__The data__
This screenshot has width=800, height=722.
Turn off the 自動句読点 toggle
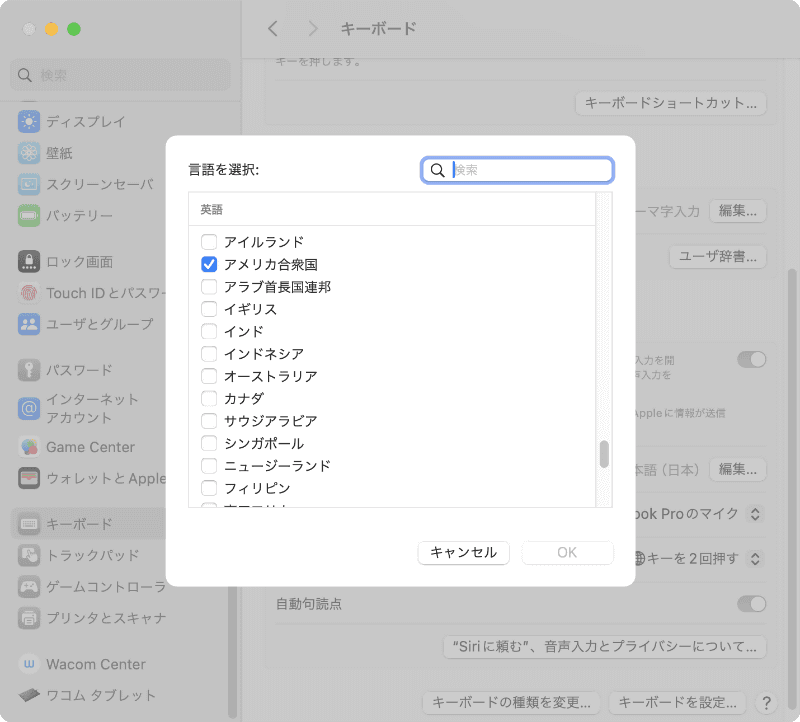click(751, 604)
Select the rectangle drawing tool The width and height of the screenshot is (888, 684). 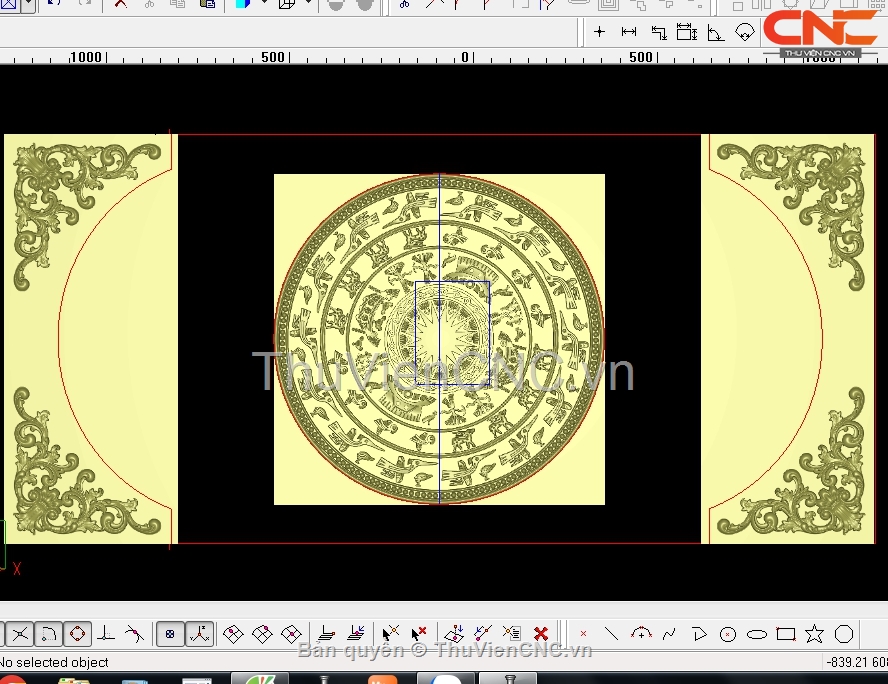point(786,634)
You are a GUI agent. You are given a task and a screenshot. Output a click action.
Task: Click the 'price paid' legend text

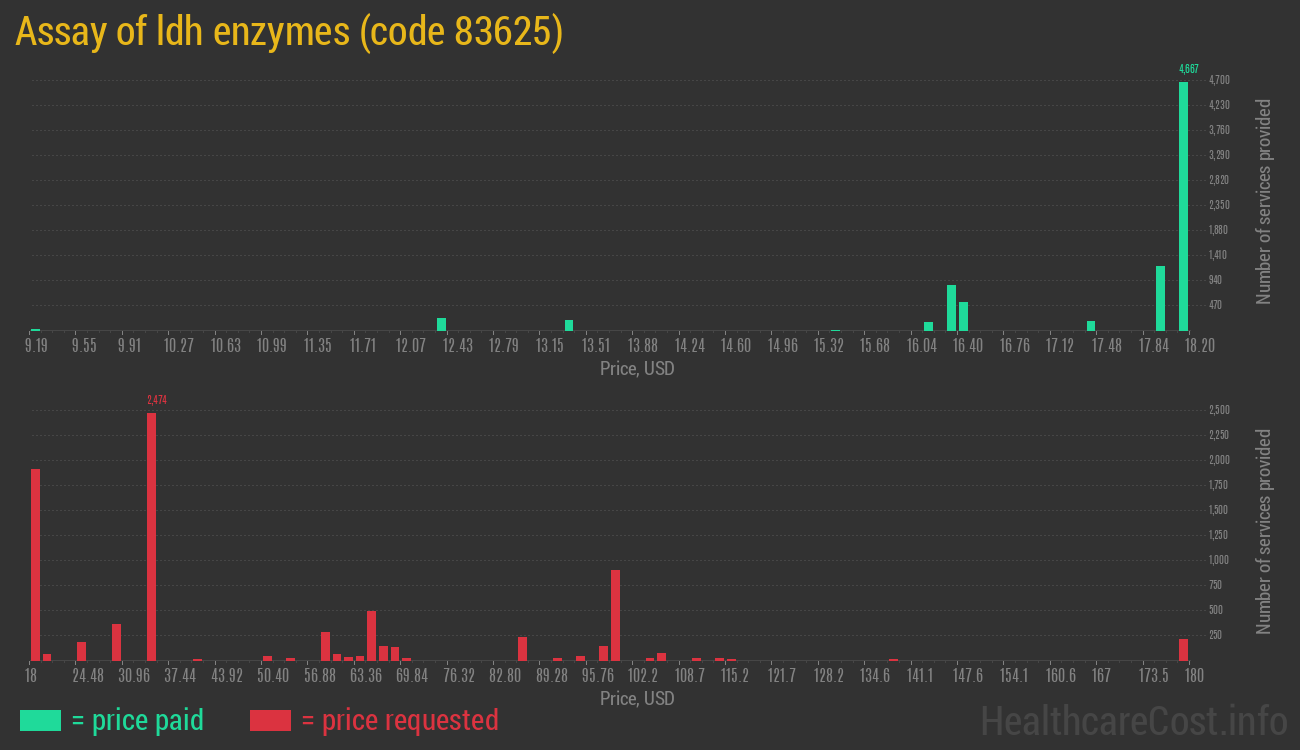point(138,720)

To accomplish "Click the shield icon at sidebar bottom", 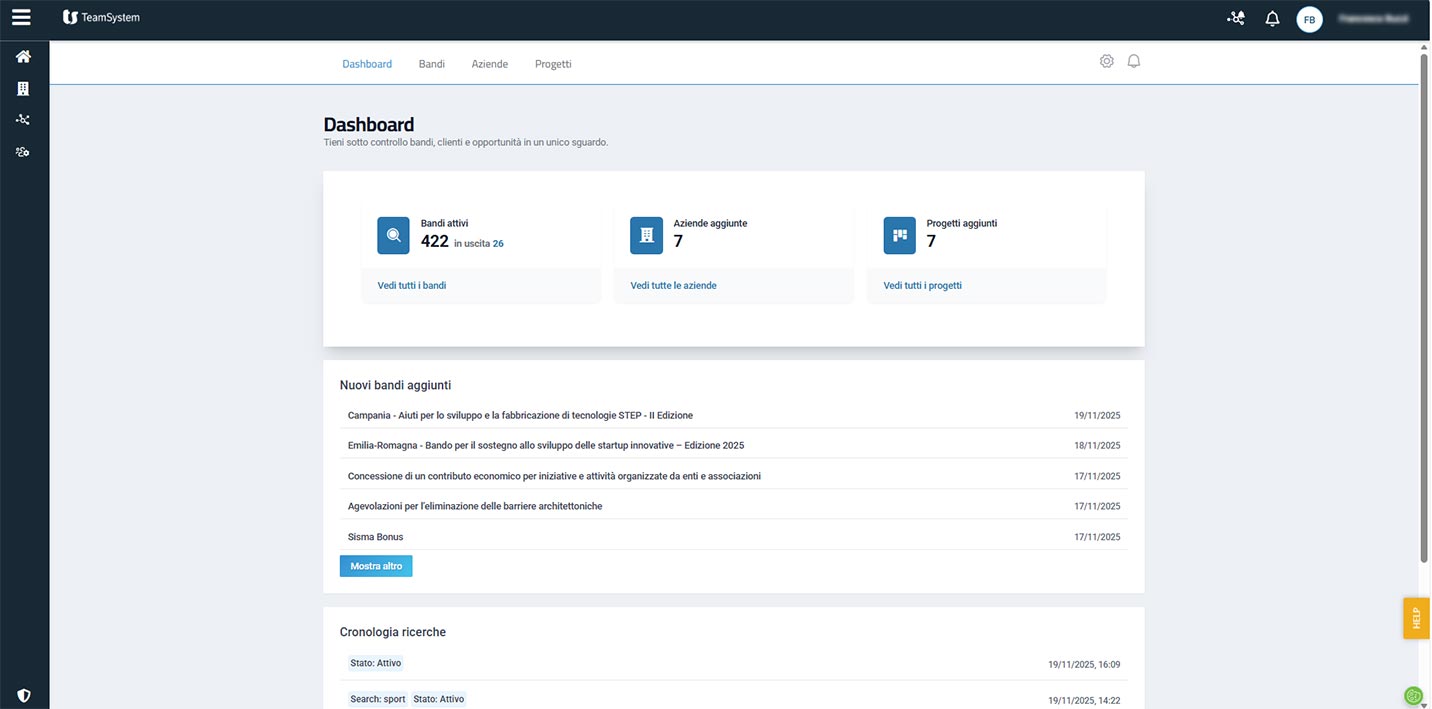I will [x=23, y=695].
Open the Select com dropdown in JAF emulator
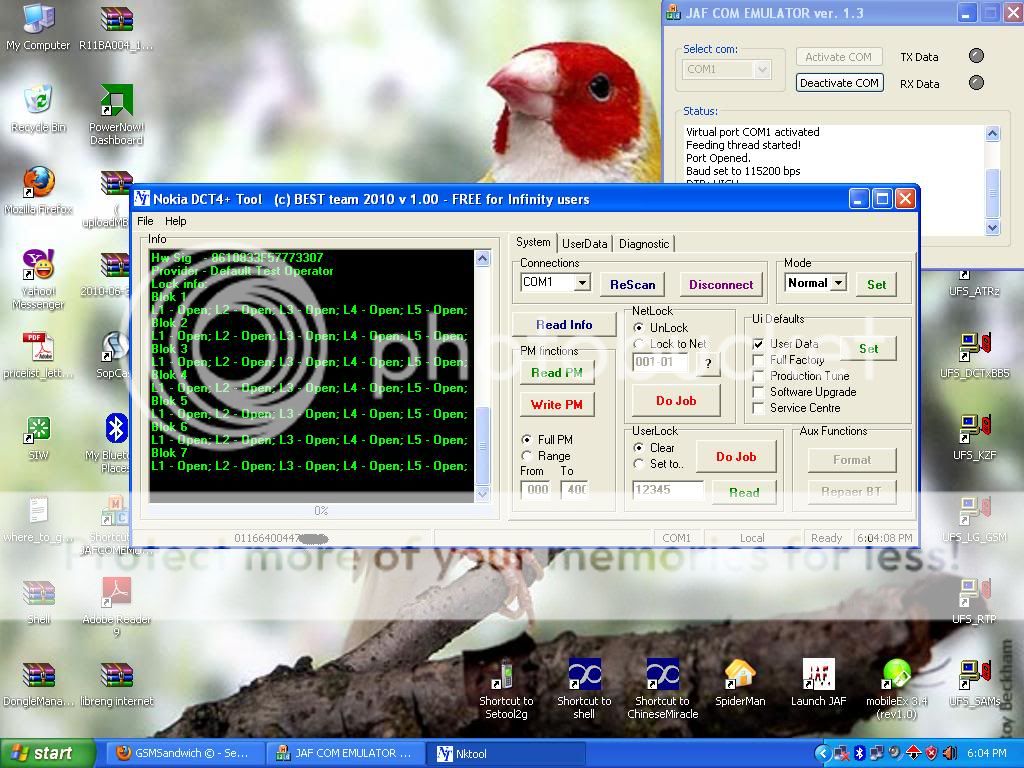The height and width of the screenshot is (768, 1024). pyautogui.click(x=762, y=69)
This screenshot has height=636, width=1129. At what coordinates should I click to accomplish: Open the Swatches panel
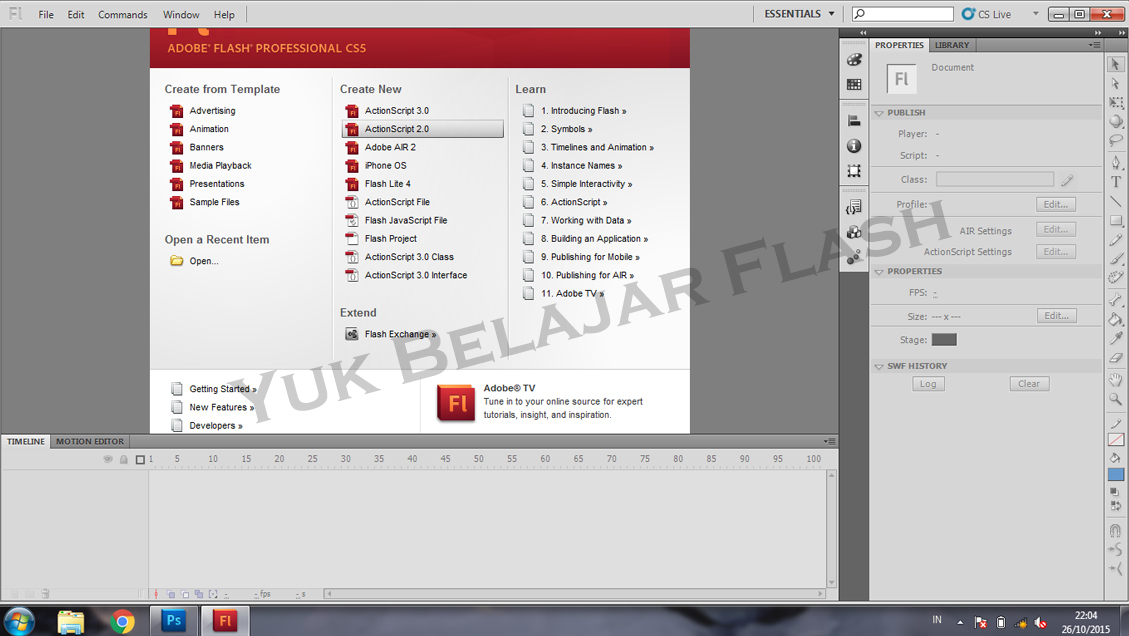[x=854, y=84]
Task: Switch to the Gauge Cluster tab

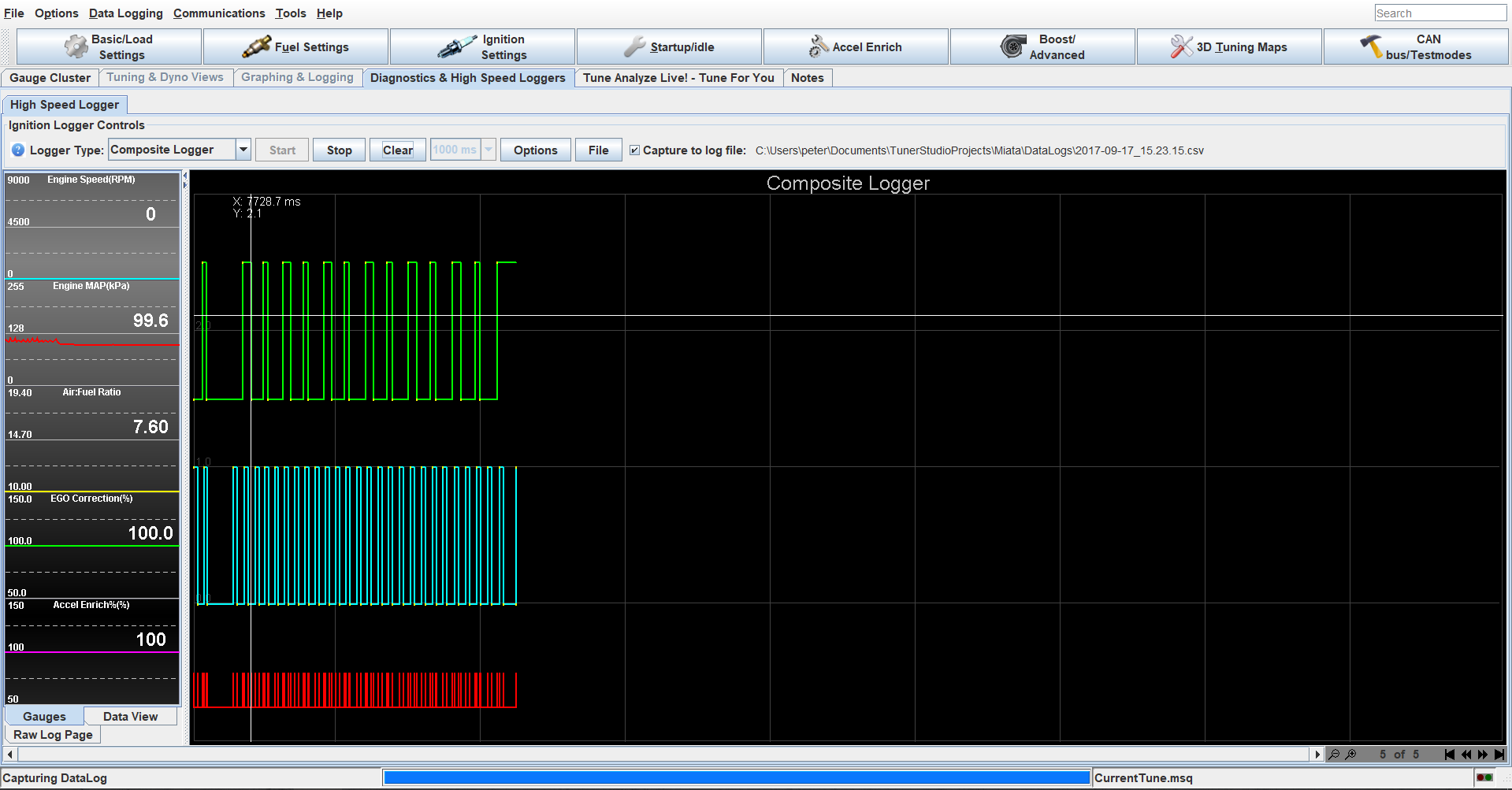Action: coord(50,78)
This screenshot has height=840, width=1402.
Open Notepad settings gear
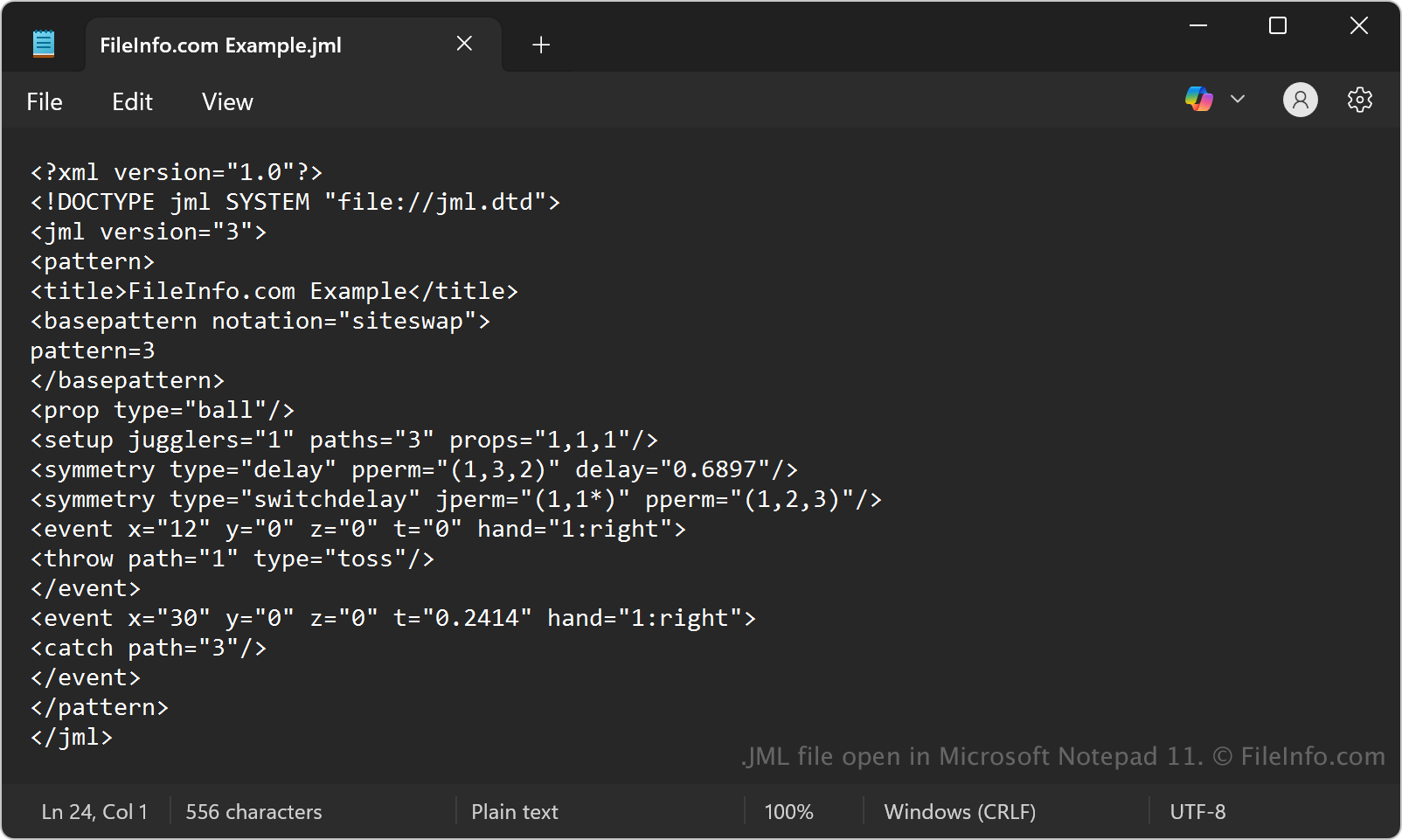coord(1359,100)
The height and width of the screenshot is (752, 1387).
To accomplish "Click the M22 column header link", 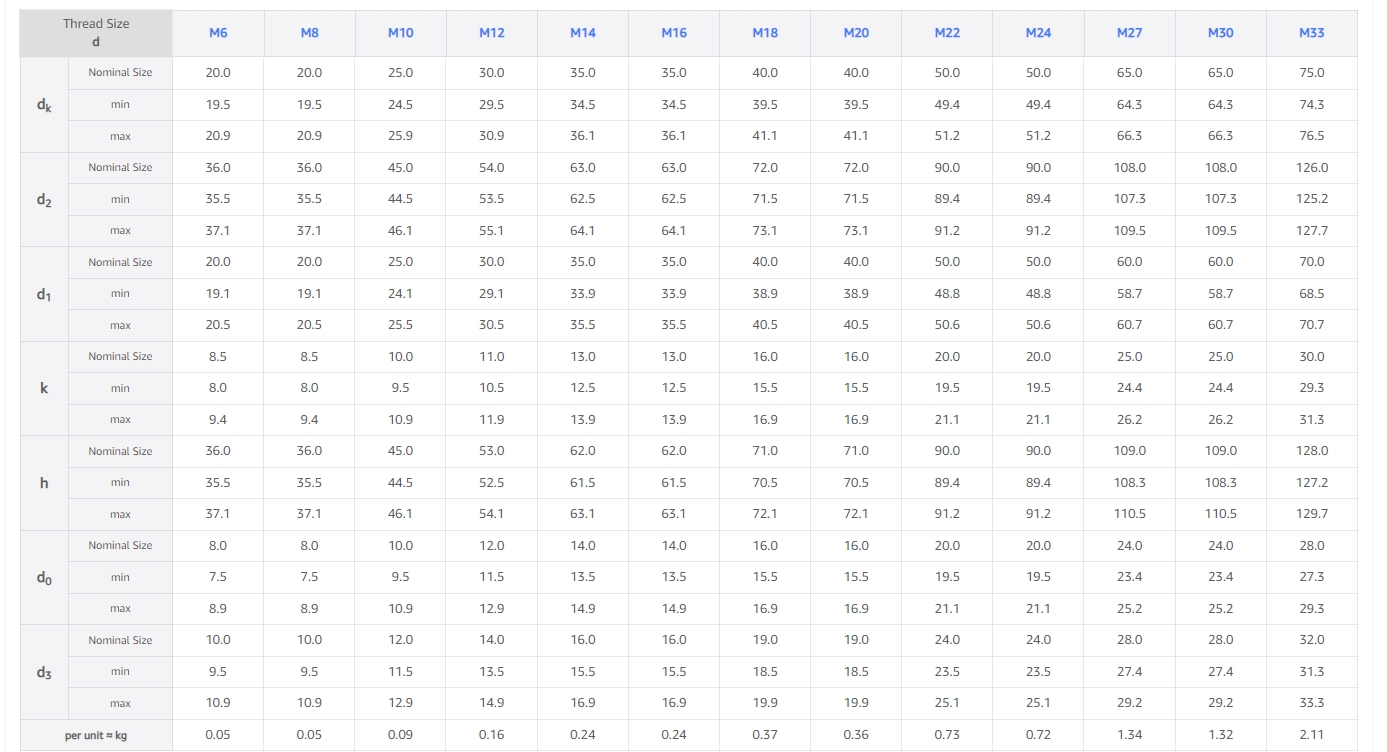I will pyautogui.click(x=947, y=33).
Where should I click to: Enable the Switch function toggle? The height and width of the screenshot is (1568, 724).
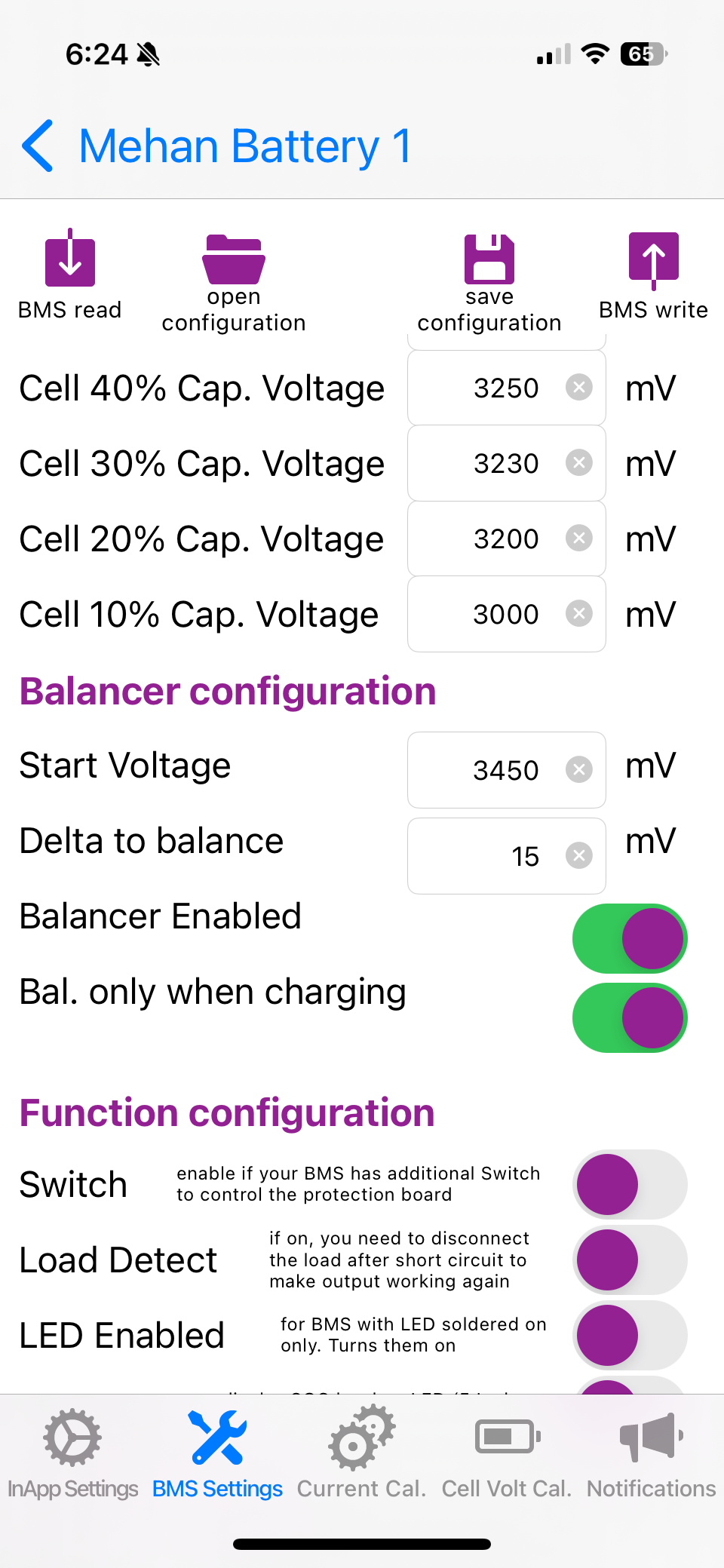[x=630, y=1184]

__Assigned task__
Set down exactly the lines between the one with "Where should I" and the last line of the material above, both included, but none of the pictures.

__Response to this exercise__
Where should I click to: Enable the Switch function toggle? The height and width of the screenshot is (1568, 724).
[x=630, y=1184]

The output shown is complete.